The Astoria Lady Fishermen landed a league title and also made it to the state playoffs this season for the first time in over a decade.
Now they’ve earned another honor: an invitation to participate in an elite basketball competition in Alaska next year.
“The 2018-2019 basketball season truly marked a level of success and accomplishment in levels of achievement that have not been witnessed by Astoria High School in recent decades,” Principal Lynn Jackson told the Astoria City Council during a presentation Monday night.
“In fact, literally, not in the lifetime of the young ladies seated behind me has Astoria High School achieved such success,” he added with a nod to members of the Lady Fish listening in the audience.
The invitation to participate in the ACS Pepsi Invitational in Anchorage is an honor and an opportunity — it will be the farthest away the team has ever played — but it comes with corresponding logistical issues that have proven to be difficult.
Estimated travel costs come to around $9,000. Through fundraising and donations from local businesses, the team has managed to raise close to $3,000.
Jackson closed by noting that all but one student will return for the next season.

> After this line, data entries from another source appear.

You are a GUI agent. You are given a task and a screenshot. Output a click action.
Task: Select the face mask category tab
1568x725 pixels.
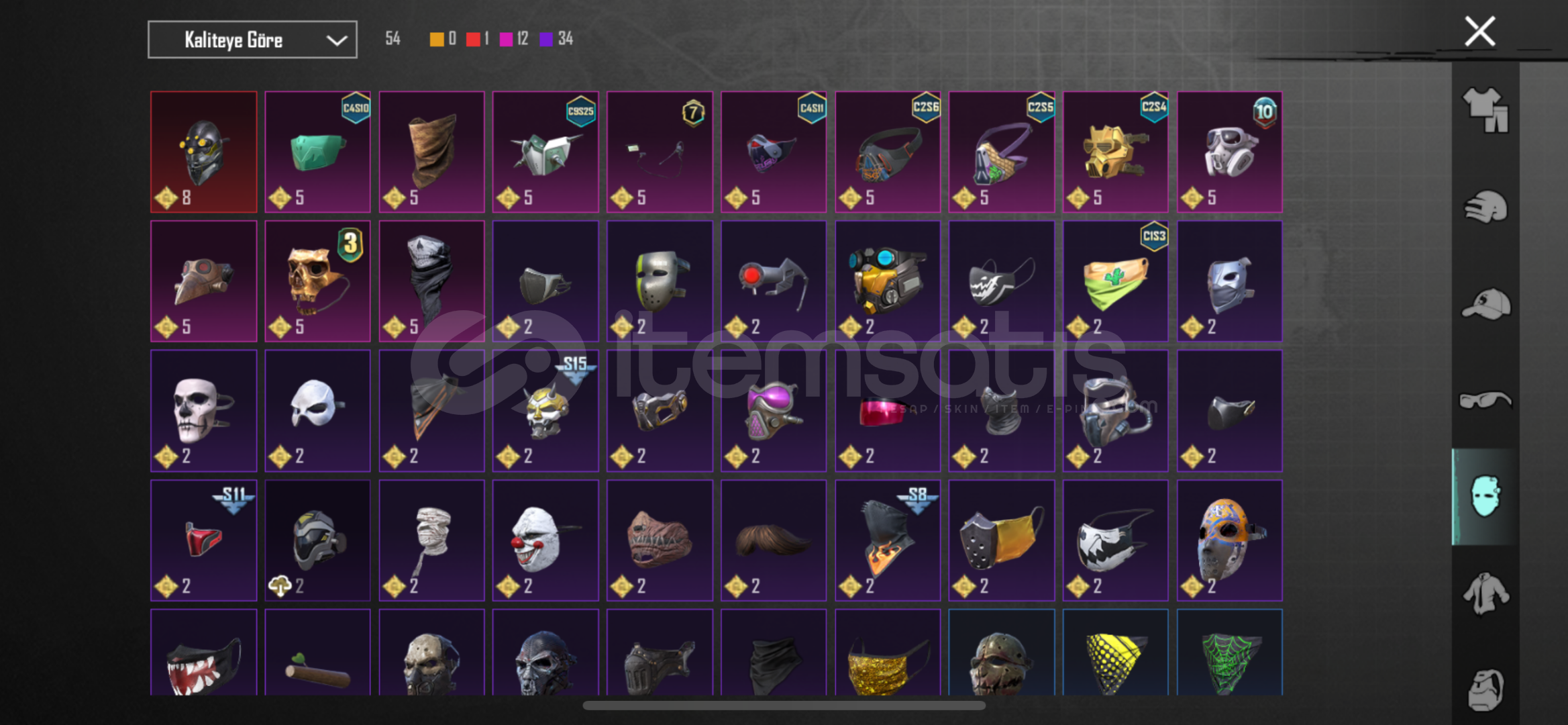1485,497
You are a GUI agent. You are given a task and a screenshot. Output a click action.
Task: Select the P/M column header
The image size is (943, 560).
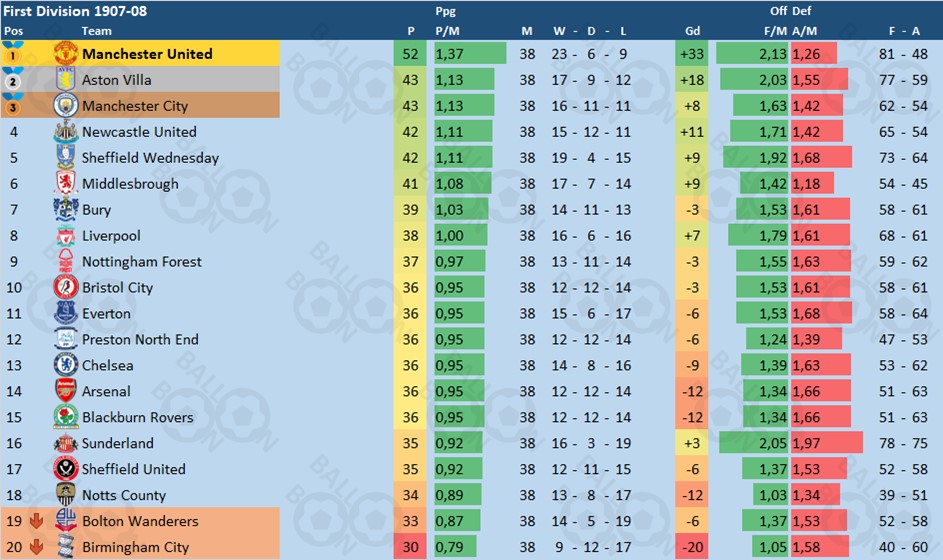[x=447, y=31]
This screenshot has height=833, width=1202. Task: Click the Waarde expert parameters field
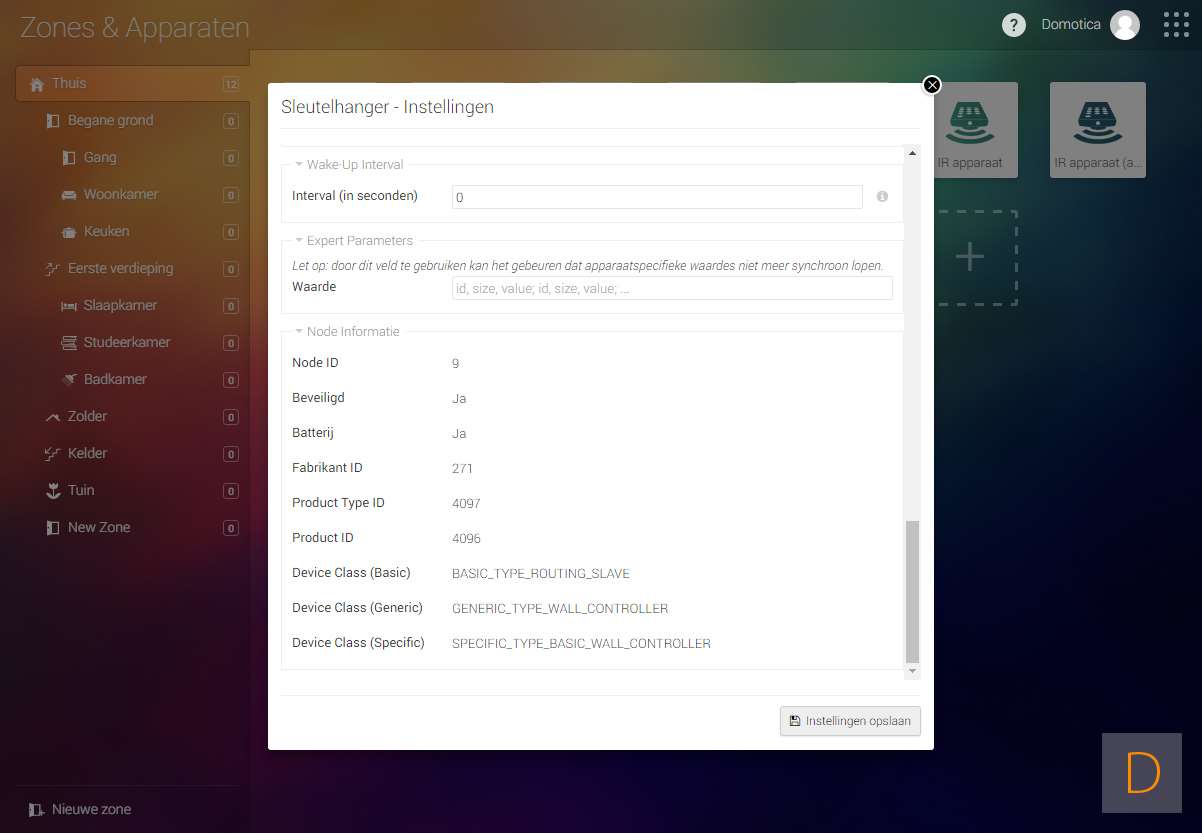tap(671, 288)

The team plans to reach out to community partners for help in raising the remaining money, but will continue to do its part to raise the necessary funds.
“We couldn’t be more proud of our young ladies and the great work that you’ve done, so congratulations to you,” Mayor Bruce Jones said.
Jackson was about to step down from the podium when Jordan Schnitzer, a prominent Portland philanthropist and real estate developer who was in town to present the Friends of the Astoria Column’s annual report in his role as president of the group, turned in his chair.
“Are you going to make the ask?” he demanded of Jackson jokingly.
Sure, Jackson replied. Would the Jordan Schnitzer Foundation consider contributing to the teams’ travel fund?
Schnitzer stood up and announced, yes, indeed, the foundation will gladly give the team $5,000 — with one condition.
There had been a suggestion to name the traveling team in honor of Schnitzer, but he suggested an alternative: Name the team after Michael Foster, a teacher, community booster and early supporter of the Astoria Column, and Hal Snow, a former long-serving city attorney who also championed the Column. Both men died in 2016.
“It’s important that we remember those who came before us and did so much that we all benefit from just as you will all leave your legacy for generations to come after you,” Schnitzer said.